M. Henri WEBER (sénateur de Seine-Maritime - Socialiste)

Proposer de réduire la période de détention des stock-options de cinq à trois ans, c'est beaucoup plus qu'une simple orientation ! C'est une mesure concrète sur laquelle je ne saurais m'engager. Je répète que je ne me prononce pas.

M. LE PRÉSIDENT ALAIN LAMBERT (président de la commission des Finances du Sénat - Union Centriste)

Il s'agit ici d'ouvrir la voie d'un travail utile en proposant le réexamen de l'outil « stock-options » . Je vais donc consulter sur l'opportunité de remettre sur le métier l'instrument fiscal que constituent les stock-options.

M. Jean-Emmanuel GILBERT (directeur scientifique Société O.S.E.R.)

Encore faudrait-il s'entendre sur la notion de créateur d'entreprise. Nous sommes quatre cocréateurs et aucun d'entre nous n'est considéré, dans le cadre actuel, comme un créateur. Il n'est même pas question pour nous de stock-options mais nous ne pouvons ignorer les dérives évoquées par M. Weber ! Je ne peux pas non plus me prononcer sur une proposition si imprécise.

M. LE PRÉSIDENT ALAIN LAMBERT (président de la commission des Finances du Sénat - Union Centriste)
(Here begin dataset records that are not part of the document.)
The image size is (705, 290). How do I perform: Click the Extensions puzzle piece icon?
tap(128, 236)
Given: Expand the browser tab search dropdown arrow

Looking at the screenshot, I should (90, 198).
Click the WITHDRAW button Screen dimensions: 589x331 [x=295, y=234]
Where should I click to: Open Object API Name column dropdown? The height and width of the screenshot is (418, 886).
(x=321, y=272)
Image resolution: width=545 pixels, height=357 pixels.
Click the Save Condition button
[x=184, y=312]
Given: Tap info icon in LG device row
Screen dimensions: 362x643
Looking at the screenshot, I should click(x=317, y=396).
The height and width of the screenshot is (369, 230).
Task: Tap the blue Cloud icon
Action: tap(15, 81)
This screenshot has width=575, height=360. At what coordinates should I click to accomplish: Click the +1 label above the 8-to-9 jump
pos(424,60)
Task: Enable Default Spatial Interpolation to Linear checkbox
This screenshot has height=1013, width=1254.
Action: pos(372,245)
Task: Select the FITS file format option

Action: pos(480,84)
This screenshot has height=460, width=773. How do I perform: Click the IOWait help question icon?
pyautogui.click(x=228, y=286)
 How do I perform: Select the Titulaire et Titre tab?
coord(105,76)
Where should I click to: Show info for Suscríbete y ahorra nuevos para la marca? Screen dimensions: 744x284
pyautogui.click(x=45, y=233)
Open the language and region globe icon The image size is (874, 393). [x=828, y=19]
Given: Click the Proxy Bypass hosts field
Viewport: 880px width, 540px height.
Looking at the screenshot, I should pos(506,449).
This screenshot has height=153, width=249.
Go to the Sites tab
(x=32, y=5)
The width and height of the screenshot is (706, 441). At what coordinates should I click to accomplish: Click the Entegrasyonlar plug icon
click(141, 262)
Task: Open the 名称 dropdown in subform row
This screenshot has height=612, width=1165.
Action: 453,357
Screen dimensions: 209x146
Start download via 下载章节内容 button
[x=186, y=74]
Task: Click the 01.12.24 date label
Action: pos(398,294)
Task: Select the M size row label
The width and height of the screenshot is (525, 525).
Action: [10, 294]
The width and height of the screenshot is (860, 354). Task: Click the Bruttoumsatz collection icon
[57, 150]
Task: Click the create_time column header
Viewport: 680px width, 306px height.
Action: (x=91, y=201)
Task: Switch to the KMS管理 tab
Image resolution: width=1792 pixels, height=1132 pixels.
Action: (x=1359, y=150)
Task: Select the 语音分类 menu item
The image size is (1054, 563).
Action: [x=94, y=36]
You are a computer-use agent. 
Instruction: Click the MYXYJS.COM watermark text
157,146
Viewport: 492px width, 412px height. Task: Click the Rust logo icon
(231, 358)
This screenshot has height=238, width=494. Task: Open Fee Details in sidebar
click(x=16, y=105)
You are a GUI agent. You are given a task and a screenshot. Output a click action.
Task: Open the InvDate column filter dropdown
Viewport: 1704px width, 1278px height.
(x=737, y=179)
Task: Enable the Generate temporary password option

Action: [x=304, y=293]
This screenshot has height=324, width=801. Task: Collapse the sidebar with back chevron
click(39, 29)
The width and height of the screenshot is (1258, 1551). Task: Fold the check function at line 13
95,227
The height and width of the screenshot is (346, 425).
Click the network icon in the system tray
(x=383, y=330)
Je vous rassure : la loi est élaborée sur la base de documents écrits et précis. Mais ici, je vous consulte sur la proposition de toilettage du dispositif des stock-options.

La troisième proposition, ainsi modifiée, est adoptée, MM. Weber et Gilbert ne prenant pas part au vote .

M. LE RAPPORTEUR PIERRE ZAPALSKI (journaliste à Radio Classique)

Il nous reste une proposition à choisir entre les deux évoquées par M. Serra : le statut de l'entreprise individuelle et le financement de l'apprentissage.

M. Michel SERRA (président de la chambre des métiers du Var)

Ce sont deux problèmes très différents. S'il faut en choisir un, je propose la taxe d'apprentissage.

M. Jean-Claude CARLE (sénateur de Haute-Savoie - Républicains et Indépendants)

La réforme de la taxe d'apprentissage est une question extrêmement vaste.

M. Michel SERRA (président de la chambre des métiers du Var)

Nous demandons simplement que l'on nous donne les moyens de continuer à assumer nos missions dans ce domaine.

M. LE PRÉSIDENT Alain LAMBERT (président de la commission des Finances du Sénat - Union Centriste)

Proposons de soutenir l'apprentissage !

M. Henri WEBER (sénateur de Seine-Maritime - Socialiste) Je ne prends pas part au vote. La quatrième proposition est adoptée . La séance est suspendue à 11 heures 40.